• [Work to be completed]:
Check the entries below and say how many lines include the word "computer". No other text is wanted.

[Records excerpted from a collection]
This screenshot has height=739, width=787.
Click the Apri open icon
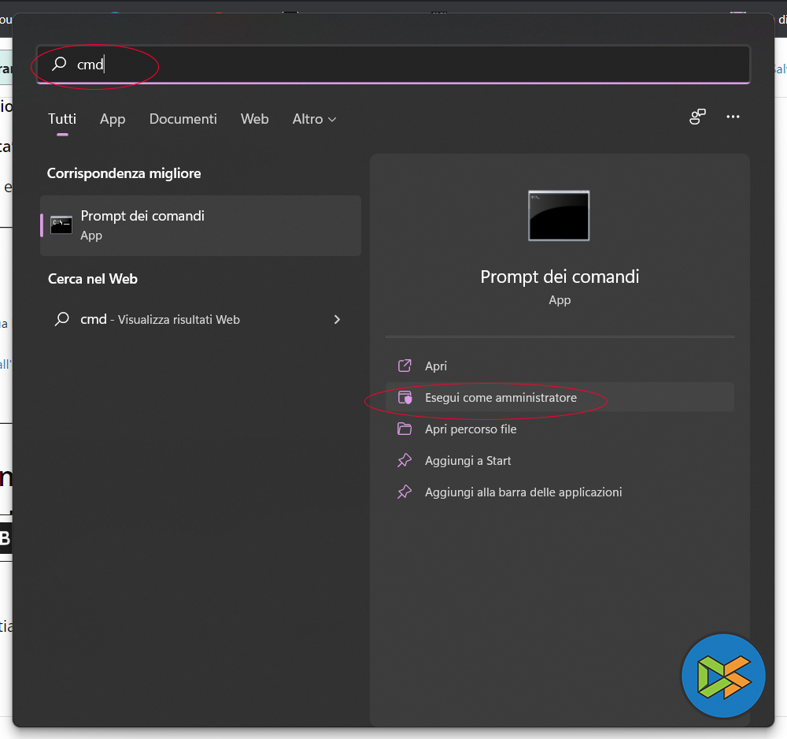405,366
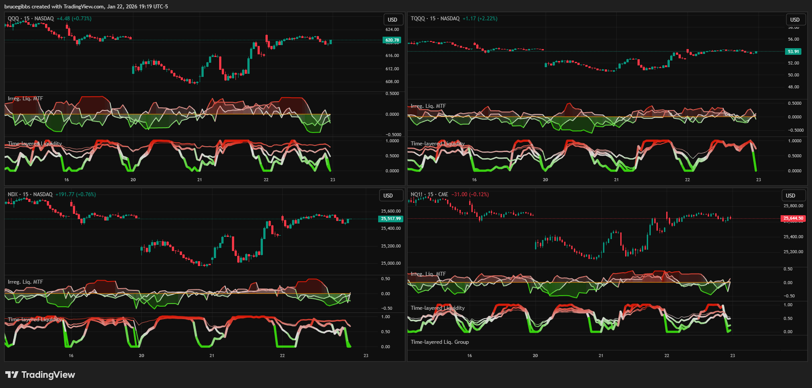
Task: Open the USD currency selector on TQQQ chart
Action: click(795, 20)
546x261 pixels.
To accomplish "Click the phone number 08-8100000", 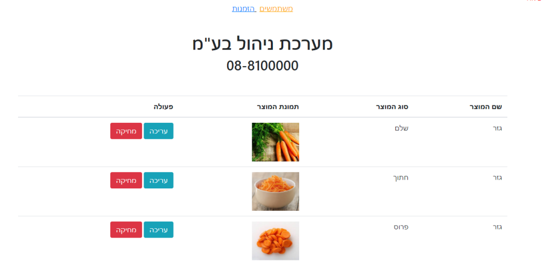I will pos(263,66).
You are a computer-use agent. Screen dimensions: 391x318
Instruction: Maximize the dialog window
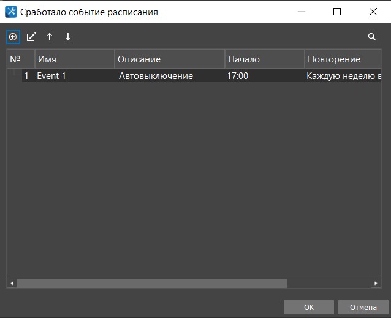point(337,12)
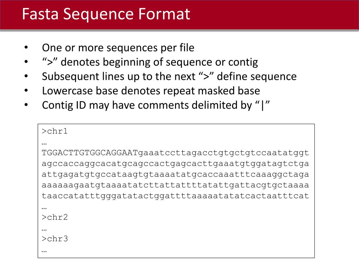359x269 pixels.
Task: Click the ellipsis below the '>chr2' line
Action: [x=44, y=230]
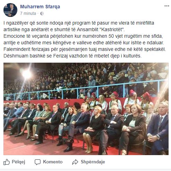171x171 pixels.
Task: Open Muharrem Sfarqa's round profile picture
Action: point(10,10)
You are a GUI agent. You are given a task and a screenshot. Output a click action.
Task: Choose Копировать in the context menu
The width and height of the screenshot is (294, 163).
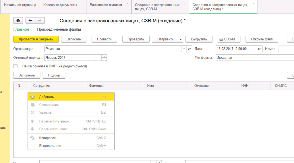[x=48, y=138]
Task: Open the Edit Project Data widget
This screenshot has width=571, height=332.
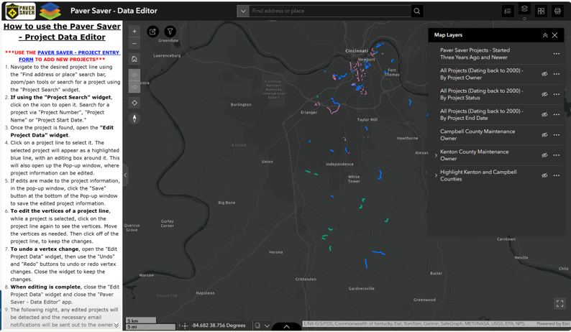Action: point(153,32)
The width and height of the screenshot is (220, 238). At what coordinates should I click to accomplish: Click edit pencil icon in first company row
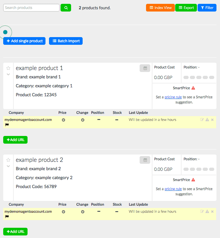[x=202, y=120]
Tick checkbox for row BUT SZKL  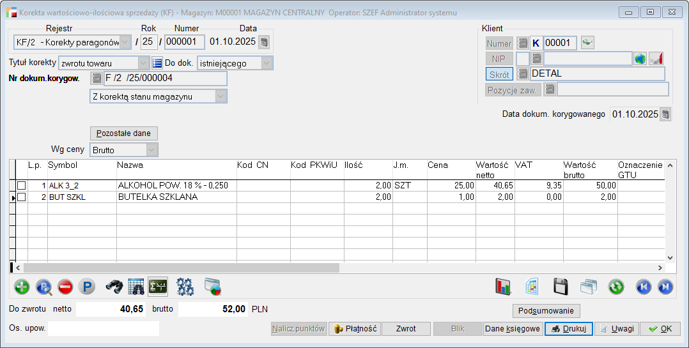point(22,197)
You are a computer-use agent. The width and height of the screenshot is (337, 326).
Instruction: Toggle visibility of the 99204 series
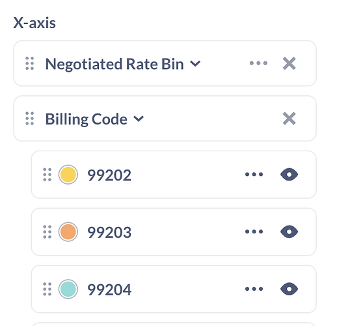(x=289, y=289)
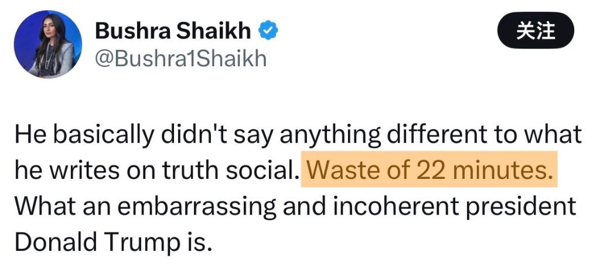Click the highlighted "Waste of 22 minutes." text
This screenshot has height=275, width=600.
(x=430, y=170)
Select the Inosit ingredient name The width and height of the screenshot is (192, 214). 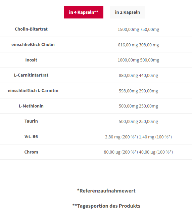pyautogui.click(x=31, y=60)
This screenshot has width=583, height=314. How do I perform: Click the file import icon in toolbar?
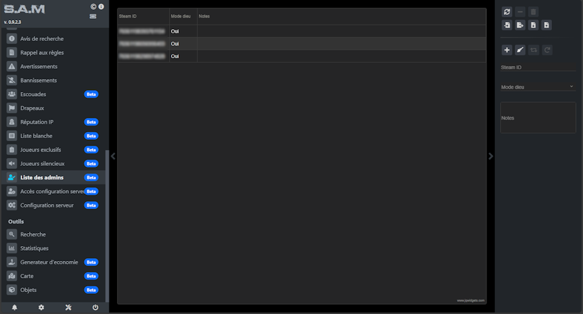pyautogui.click(x=507, y=25)
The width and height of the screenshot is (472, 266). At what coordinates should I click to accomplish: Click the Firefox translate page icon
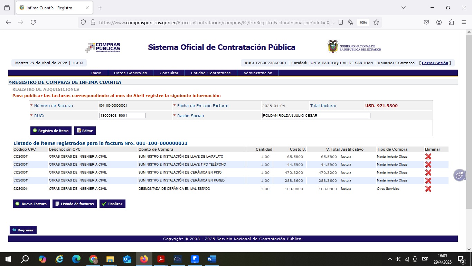pyautogui.click(x=350, y=22)
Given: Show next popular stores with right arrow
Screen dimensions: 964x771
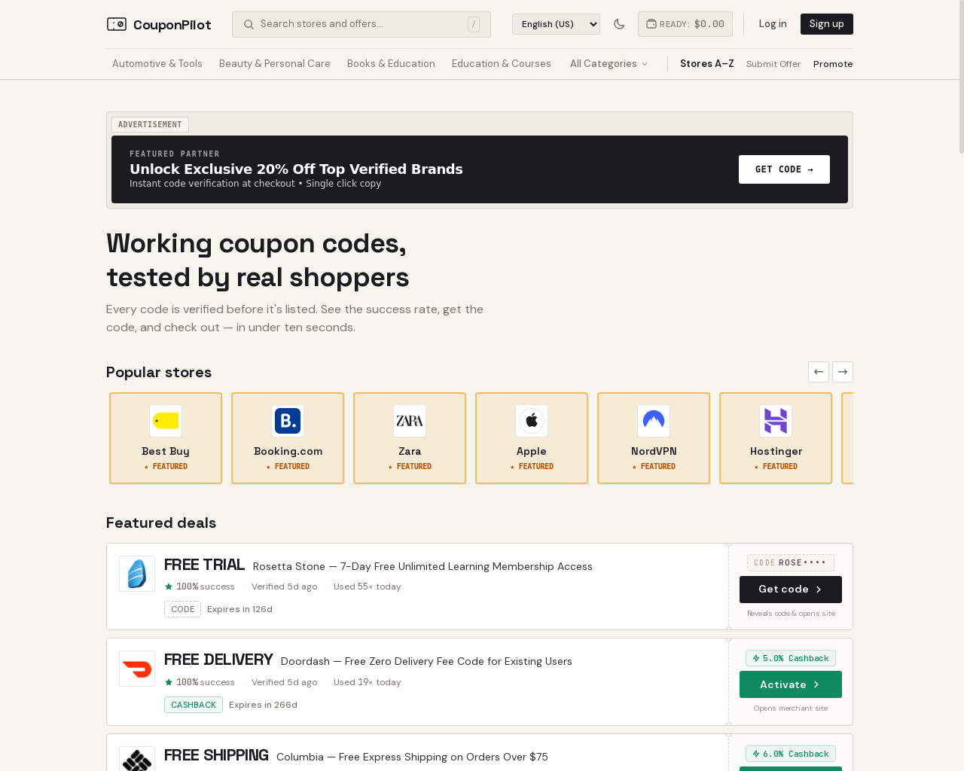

• [Answer to the problem]:
2